● **Data excerpts**

......

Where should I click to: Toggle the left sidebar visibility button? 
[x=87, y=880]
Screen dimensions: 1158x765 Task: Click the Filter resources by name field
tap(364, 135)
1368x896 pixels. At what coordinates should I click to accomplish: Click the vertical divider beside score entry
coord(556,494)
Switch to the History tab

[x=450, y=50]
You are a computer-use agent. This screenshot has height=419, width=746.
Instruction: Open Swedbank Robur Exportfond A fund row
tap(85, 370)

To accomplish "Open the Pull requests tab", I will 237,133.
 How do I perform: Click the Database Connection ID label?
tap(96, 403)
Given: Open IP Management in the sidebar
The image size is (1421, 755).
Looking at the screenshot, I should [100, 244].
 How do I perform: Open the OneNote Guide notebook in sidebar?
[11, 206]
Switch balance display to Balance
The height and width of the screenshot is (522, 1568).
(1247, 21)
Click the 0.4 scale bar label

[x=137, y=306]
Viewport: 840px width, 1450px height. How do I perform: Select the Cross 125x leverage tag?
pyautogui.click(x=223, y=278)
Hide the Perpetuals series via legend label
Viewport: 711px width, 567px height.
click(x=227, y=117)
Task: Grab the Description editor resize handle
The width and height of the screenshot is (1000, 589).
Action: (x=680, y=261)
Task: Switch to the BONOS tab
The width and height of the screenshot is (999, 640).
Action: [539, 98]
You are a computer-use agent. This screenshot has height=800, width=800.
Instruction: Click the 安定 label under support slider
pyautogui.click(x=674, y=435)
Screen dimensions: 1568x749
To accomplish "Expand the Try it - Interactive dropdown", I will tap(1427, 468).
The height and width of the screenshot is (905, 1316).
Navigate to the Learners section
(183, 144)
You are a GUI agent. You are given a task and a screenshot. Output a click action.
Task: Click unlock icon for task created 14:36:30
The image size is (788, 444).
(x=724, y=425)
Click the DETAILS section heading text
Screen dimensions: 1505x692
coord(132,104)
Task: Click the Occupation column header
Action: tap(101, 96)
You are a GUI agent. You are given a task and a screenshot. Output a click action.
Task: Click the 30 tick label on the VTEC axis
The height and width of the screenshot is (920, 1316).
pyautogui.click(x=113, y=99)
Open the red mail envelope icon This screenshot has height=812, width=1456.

......

● **Written instruction**
Can you update the entries above so that every "Instruction" becomes "Goal" and nothing else changes?

● **Written solution**
Where should I click to: Toggle the left sidebar visibility button? 
[x=87, y=880]
Screen dimensions: 1158x765 Task: Click the Filter resources by name field
tap(364, 135)
1368x896 pixels. At what coordinates should I click to accomplish: Click the vertical divider beside score entry
coord(556,494)
Switch to the History tab

[x=450, y=50]
You are a computer-use agent. This screenshot has height=419, width=746.
Goal: Open Swedbank Robur Exportfond A fund row
tap(85, 370)

To accomplish "Open the Pull requests tab", I will 237,133.
 How do I perform: Click the Database Connection ID label?
tap(96, 403)
Given: Open IP Management in the sidebar
The image size is (1421, 755).
Looking at the screenshot, I should [100, 244].
 How do I perform: Open the OneNote Guide notebook in sidebar?
[11, 206]
Switch balance display to Balance
The height and width of the screenshot is (522, 1568).
(1247, 21)
Click the 0.4 scale bar label

[x=137, y=306]
Viewport: 840px width, 1450px height. How do I perform: Select the Cross 125x leverage tag?
pyautogui.click(x=223, y=278)
Hide the Perpetuals series via legend label
Viewport: 711px width, 567px height.
click(x=227, y=117)
Task: Grab the Description editor resize handle
The width and height of the screenshot is (1000, 589).
Action: (x=680, y=261)
Task: Switch to the BONOS tab
The width and height of the screenshot is (999, 640).
Action: [539, 98]
You are a computer-use agent. This screenshot has height=800, width=800.
Goal: Click the 安定 label under support slider
pyautogui.click(x=674, y=435)
Screen dimensions: 1568x749
To accomplish "Expand the Try it - Interactive dropdown", I will tap(1427, 468).
The height and width of the screenshot is (905, 1316).
Navigate to the Learners section
(183, 144)
You are a GUI agent. You are given a task and a screenshot. Output a click action.
Task: Click unlock icon for task created 14:36:30
The image size is (788, 444).
(x=724, y=425)
Click the DETAILS section heading text
Screen dimensions: 1505x692
coord(132,104)
Task: Click the Occupation column header
Action: tap(101, 96)
You are a GUI agent. You are given a task and a screenshot. Output a click action.
Task: Click the 30 tick label on the VTEC axis
The height and width of the screenshot is (920, 1316).
pyautogui.click(x=113, y=99)
Open the red mail envelope icon This screenshot has height=812, width=1456.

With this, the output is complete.